Dataset Workflow

This page walks through one complete dataset production path: from an existing project with curated, canon-bound records to a versioned export package and eval pack.

Prerequisites

Before starting, you need a project with:

Curated records (at least some approved with per-dimension scores)
Canon binding (sdlab bind has been run, producing pass/fail/partial assertions)
A valid project config (sdlab project doctor passes)

If you don’t have curated records yet, see Getting Started first.

Step 1: Check eligibility

Before creating a snapshot, audit which records qualify for inclusion.

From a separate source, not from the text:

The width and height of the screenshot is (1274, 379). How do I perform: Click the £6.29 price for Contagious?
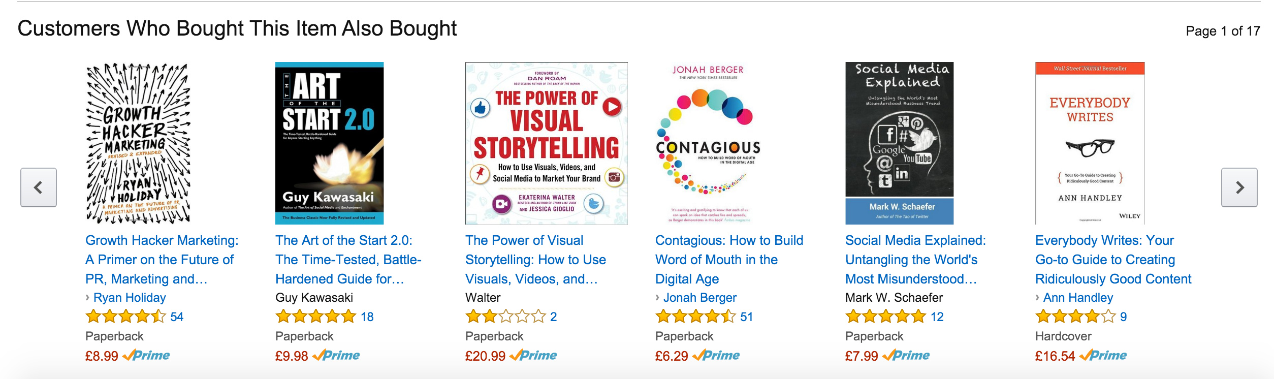pos(671,356)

sdlab eligibility audit --project my-project

This evaluates every record against the default selection profile:

Requires human judgment (no un-reviewed records)
Requires approved status
Requires canon binding (at least one assertion)
Requires minimum 50% pass ratio

The audit shows your eligibility rate and breaks down exclusion reasons. Near-miss records (1 failing check) are highlighted as improvement opportunities.

Step 2: Create a snapshot

A snapshot freezes a deterministic selection of eligible records at a point in time.

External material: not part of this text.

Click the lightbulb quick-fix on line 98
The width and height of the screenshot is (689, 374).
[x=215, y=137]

sdlab snapshot create --project my-project

What this produces:

snapshots/<id>/snapshot.json — manifest with config fingerprint, counts, selection profile
snapshots/<id>/included.jsonl — one line per included record with reason trace
snapshots/<id>/excluded.jsonl — one line per excluded record with exclusion reasons
snapshots/<id>/summary.json — lane and faction distribution

Key property: the same project config and records always produce the same snapshot. The config fingerprint (SHA-256 of all 5 config files) proves this.

Use sdlab snapshot list and sdlab snapshot diff <a> <b> to track changes over time.

Step 3: Build a split

A split assigns snapshot records to train/val/test partitions.

sdlab split build --project my-project

Two laws govern splitting:

Subject isolation — records sharing a subject family always land in the same split. Family is determined by identity.subject_name, lineage chain, or ID suffix stripping.
Lane balance — families are grouped by primary lane, shuffled with a seeded PRNG, and assigned to maintain target ratios per lane.

Default profile: 80/10/10 split, seed 42, subject-isolated strategy.

Verify the split:

sdlab split audit <split-id> --project my-project

The audit checks for subject leakage (must be zero) and reports lane balance across partitions.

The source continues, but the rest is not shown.